Essential revisions:

1) Throughout the paper, the authors report numbers of slices and numbers of animals, however it appears that the slice number is the variable used at least in Figure 6, where the animal N=2. Since the independent variable in the experiment is at the level of the animal, not the slice (i.e. taste aversion training vs. no aversion training), the appropriate n is the animal number, not the slice number (if several slices/cells were used, then those from a single animal can be averaged to make a single animal N). In slice experiments where the manipulation affects only the slice (e.g., if a drug were added to a slice compared to slices receiving vehicle; in this case, the animals were treated identically), it is appropriate to use slice number as the n. The statistics in the paper should be re-calculated with this consideration in mind, and in some figures such as Figure 6, more experiments will be required.

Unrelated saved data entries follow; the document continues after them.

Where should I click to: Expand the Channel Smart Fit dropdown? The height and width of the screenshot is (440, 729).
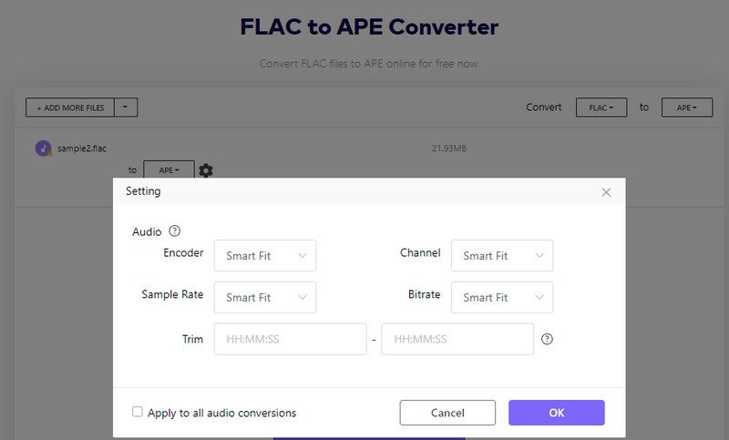pyautogui.click(x=501, y=256)
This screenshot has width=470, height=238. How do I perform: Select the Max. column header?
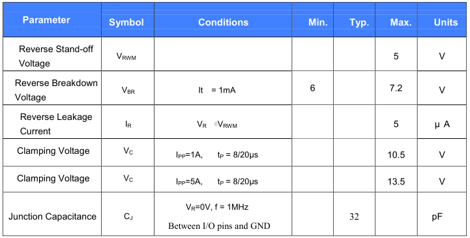pos(396,20)
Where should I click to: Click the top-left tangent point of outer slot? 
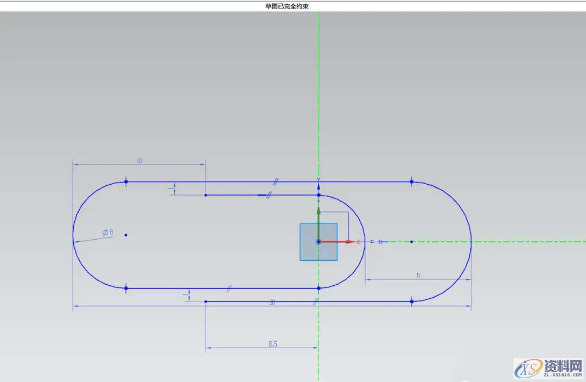pyautogui.click(x=126, y=181)
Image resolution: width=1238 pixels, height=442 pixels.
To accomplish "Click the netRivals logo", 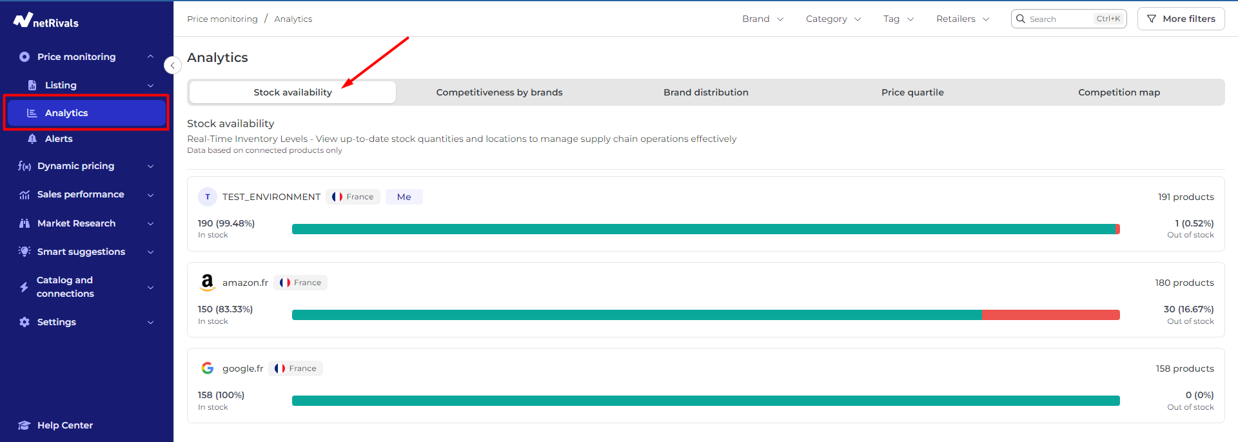I will [x=46, y=21].
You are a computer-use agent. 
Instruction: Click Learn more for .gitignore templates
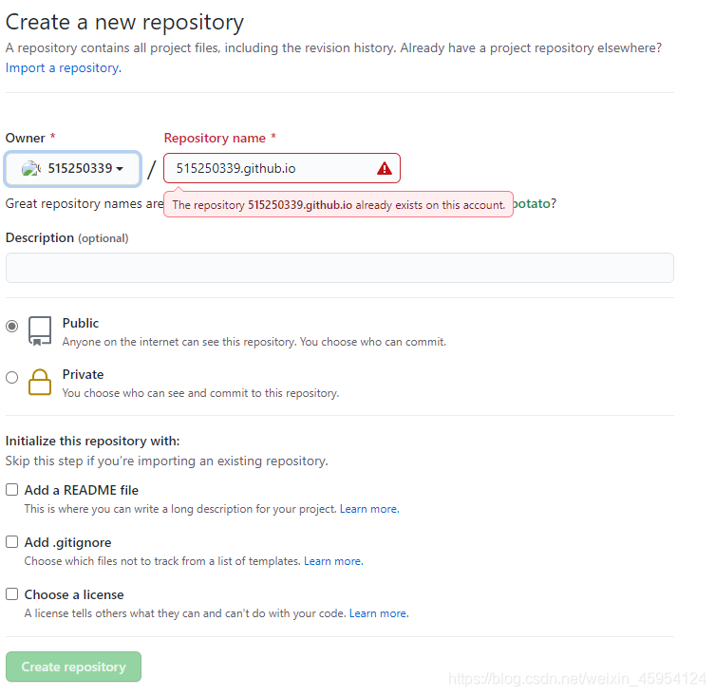coord(332,561)
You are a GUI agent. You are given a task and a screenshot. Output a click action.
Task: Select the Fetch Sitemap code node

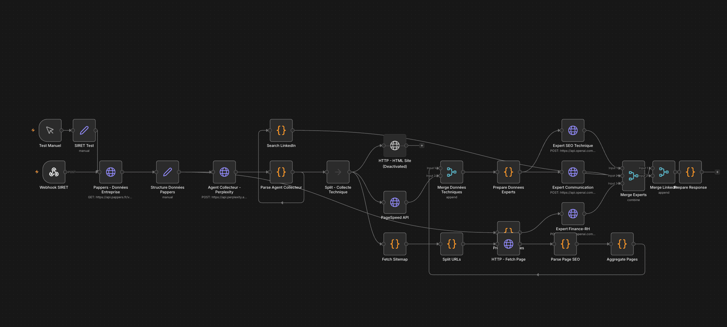(395, 244)
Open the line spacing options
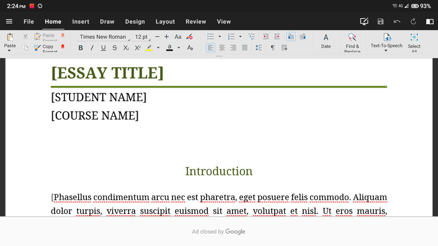 [258, 48]
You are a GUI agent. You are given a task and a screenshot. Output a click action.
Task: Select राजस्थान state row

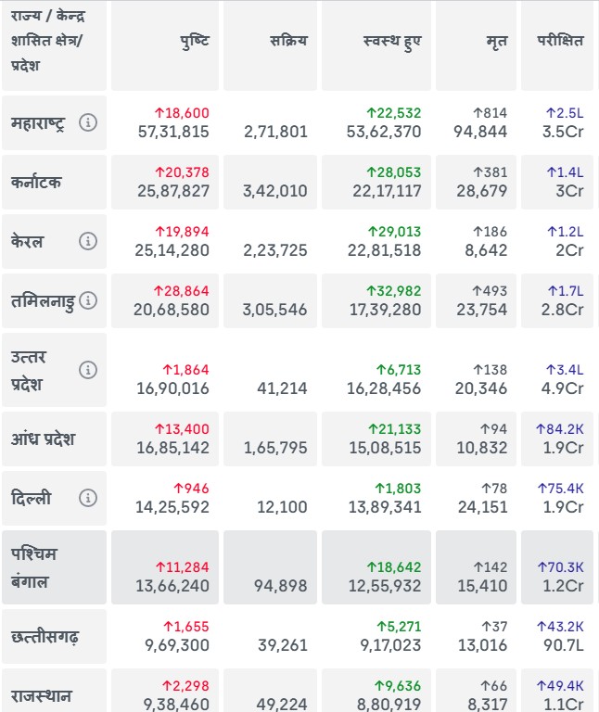[x=42, y=695]
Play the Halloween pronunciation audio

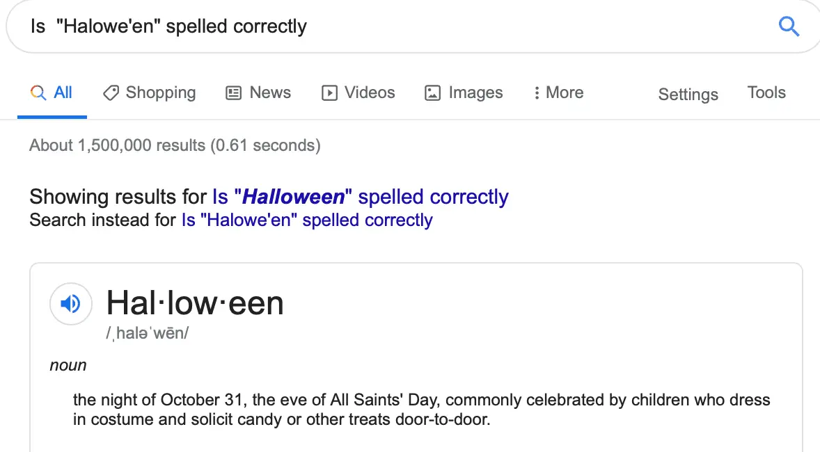(x=70, y=304)
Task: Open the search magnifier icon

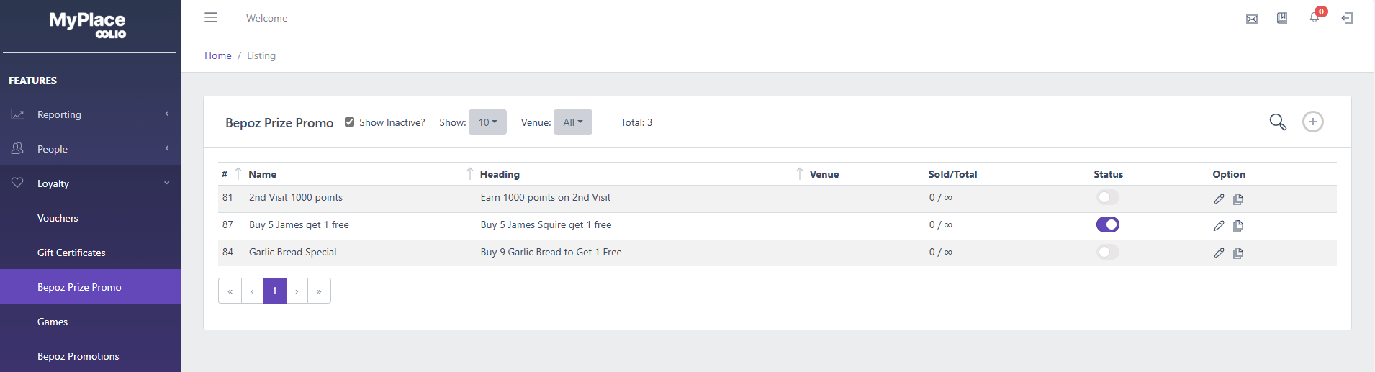Action: point(1278,122)
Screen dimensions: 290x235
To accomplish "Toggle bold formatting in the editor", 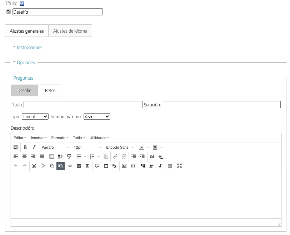I will coord(25,147).
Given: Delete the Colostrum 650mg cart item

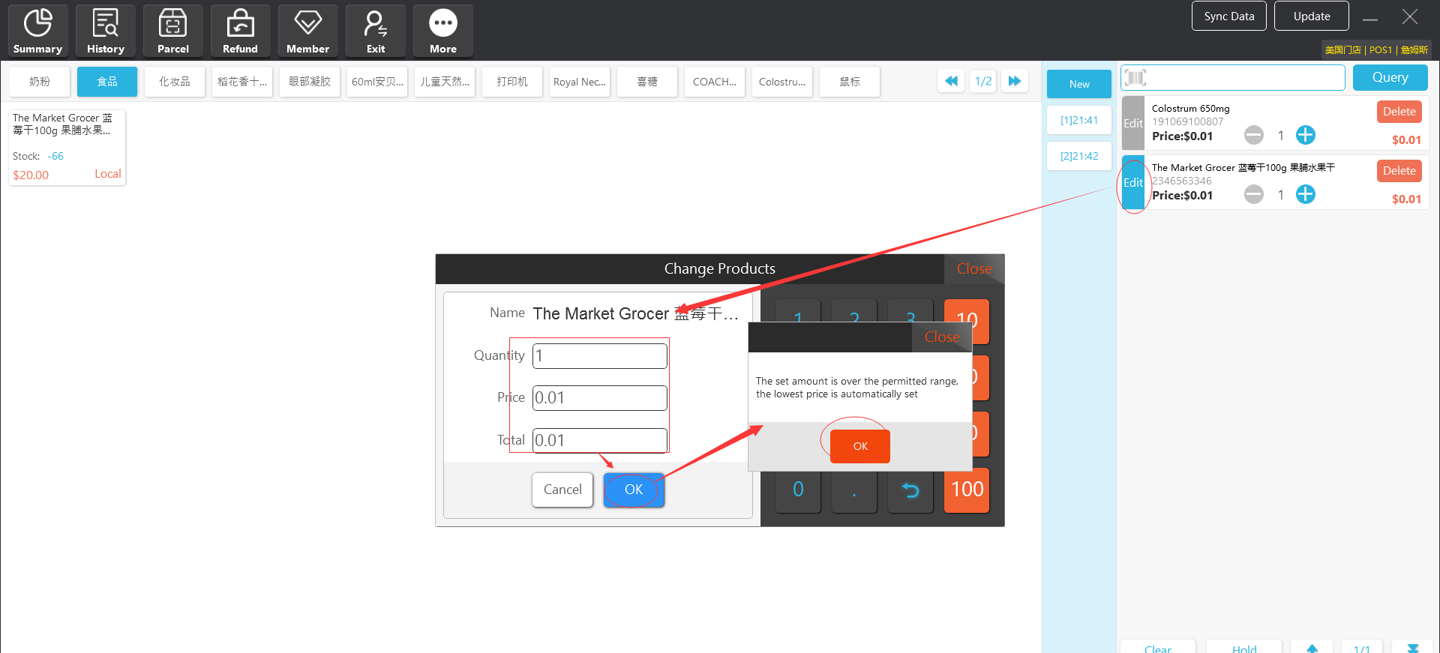Looking at the screenshot, I should (1399, 112).
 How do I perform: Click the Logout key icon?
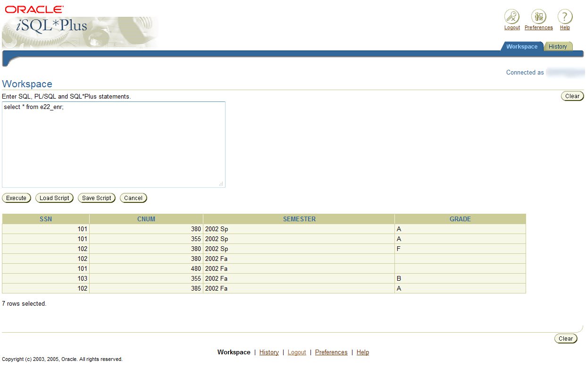click(x=511, y=16)
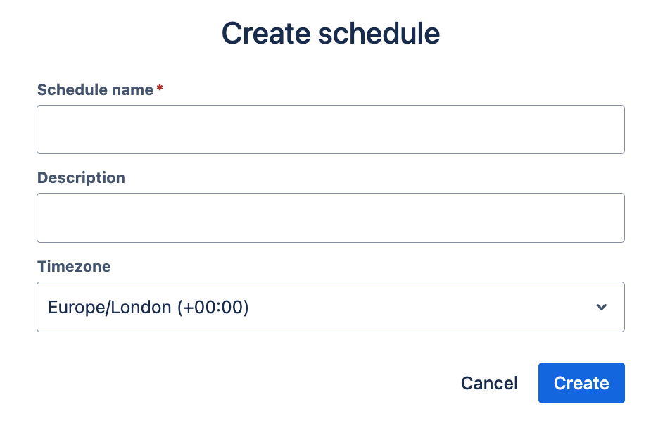The width and height of the screenshot is (670, 435).
Task: Submit the form via the blue Create button
Action: tap(581, 383)
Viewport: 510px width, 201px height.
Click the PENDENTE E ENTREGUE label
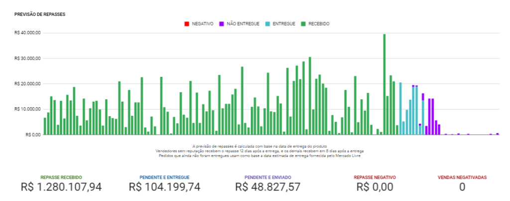[x=164, y=178]
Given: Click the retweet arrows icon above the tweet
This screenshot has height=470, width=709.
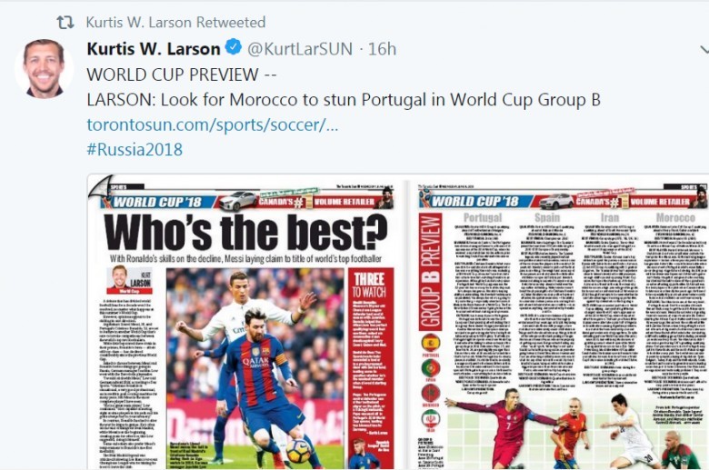Looking at the screenshot, I should tap(65, 22).
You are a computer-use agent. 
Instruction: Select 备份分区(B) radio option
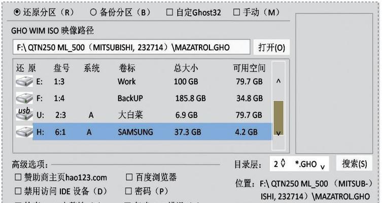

We understand the concern. To address this, where appropriate, we have averaged cells from individual animals and reassessed statistical significance using the number of animals. Additional experiments have been performed to increase the number of animals for the data presented in Figure 6. With one exception (BLA-EPSP amplitude, Figure 4D, which now shows a trend) the effects we report remain statistically significant when calculated at the level of the animal instead of the cell. In addition to standard statistical testing, we have also reevaluated our data using estimation statistics (Ho et al., 2019), a method that provides additional information on the effect size and confidence values. We now show estimation plots overlapped to our bar graph and we report confidence intervals.

2) There were concerns about the key experiment in which CTA was caused by a pairing of taste with BLA stimulation. Further experiments would nail down more thoroughly the mechanistic aspects and/or controls.

First, the interpretation of this experiment relies on the assumption that associative plasticity was caused by pairing of the inputs. This interpretation would be greatly strengthened by an additional control group, in which it is shown that learning is not caused by NON-CONTINGENT stimulation of rats infected with the ChR2-Venus virus.

We agree with the reviewer that the use of non-contingent stimulation may help strengthen our conclusions. To address this, we added a set of experiments in which the phasic 20Hz pattern of optogenetic stimulation of BLA axons was delivered non-contingent to sucrose consumption. The data are now reported in Figure 6E. We show that non-contingent stimulation does not affect sucrose palatability.

Secondly, the connection between the LTD protocol in vitro and the modification of taste preference would be strengthened if the authors made more of a connection, perhaps showing that a drug that blocks the LTD also prevents the modulation of taste preference. At least it seems important to do other control behavioral tests to provide more evidence that links the plasticity to learning the aversion. Is it possible the animals can't taste sucrose as well or don't find it as palatable when the 20Hz stimuli are used? Or are unable to respond for some other reason? Do other tastants work?

The reviewers felt that one of these experiments would have the potential to change or cement the results.

We understand the concern of the reviewers. Blocking LTD in GC using a pharmacological approach is currently not feasible, as the cellular mechanisms for this form of plasticity in this brain region are not well understood and we cannot predict the site of action of a drug infused directly in GC at the moment. However, in our previous study (Haley, Fontanini and Maffei, 2016), we examined the effect of phasic and tonic stimulation of BLA afferents. The manuscript focused on BLA-GC connectivity and on how the circuit in GC is recruited by the phasic and tonic patterns of optogenetic stimulation used to induce plasticity in the current study.

Based on our plasticity induction experiments, we know the ramp stimulus induced a form of LTD that differed from the 20Hz protocol and was not affected by CTA. To address the reviewers’ comment, we have performed an additional set of experiments in which the ramp stimulus was delivered in GC following exposure to sucrose. Association of sucrose with ramp stimulation of BLA terminal fields in GC did not affect sucrose preference in the 2-bottle test. These data are now presented in Figure 6F. These results demonstrate that LTD induced by phasic stimulation of BLA-GC afferents is sufficient to change sucrose palatability, while LTD induced by tonic BLA-GC input does not.